Given exercise →
Why does the writer of the source extract below push so hard through workouts? Answer in one to three sentences.

I never can quite figure out what to do with those uncomfortable thoughts when they hit me, the pangs of sadness, the twinges of guilt. They're there. They're part of me. I know they're important, but I don't want them to control me. So, I wring myself out with yoga. I sing at the top of my voice to music, and dance in the kitchen. I shatter my body with workouts, because somehow making my body stronger might just make me stronger, too. I eat too much chocolate. And compensate with green tea. I feel close to something, close to healing, close to seeing my daughter go to school (after all). Close to moving beyond this. Swallowing the fear, the anger, the uncertainty ... for at least another 6 months or so.
Close to acceptance.
The longer I go without recurrence, the better my chances of survival. The better my chances of watching my daughter graduate and my own hair turn gray. Of traveling Africa, India and Central America. Of writing this book. Trying that pre-digested coffee that's supposed to be so amazing.

Material →
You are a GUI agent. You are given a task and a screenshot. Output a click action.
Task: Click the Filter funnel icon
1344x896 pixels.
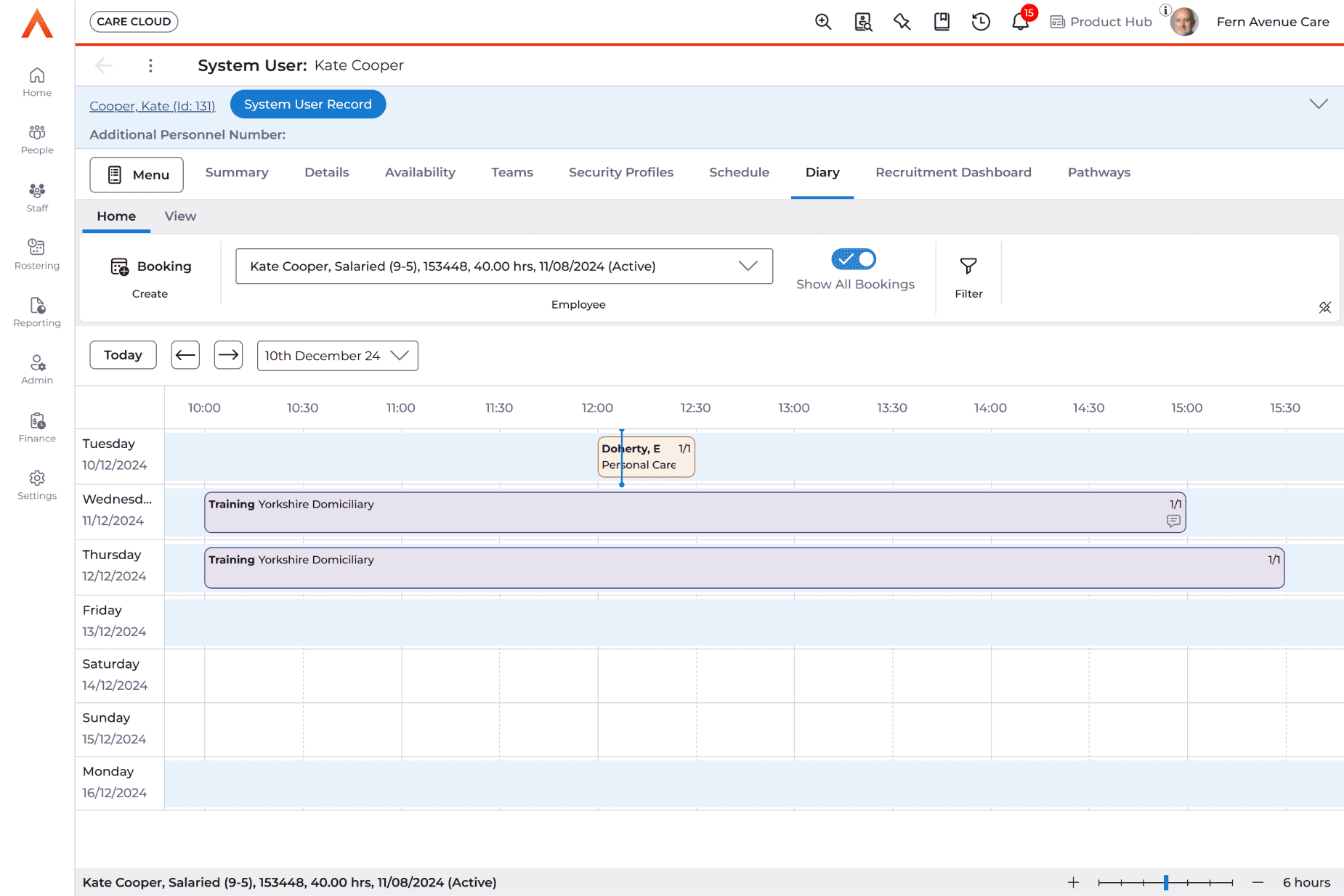968,266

Full output →
The writer pushes hard in workouts because making the body stronger might somehow make the writer stronger, too.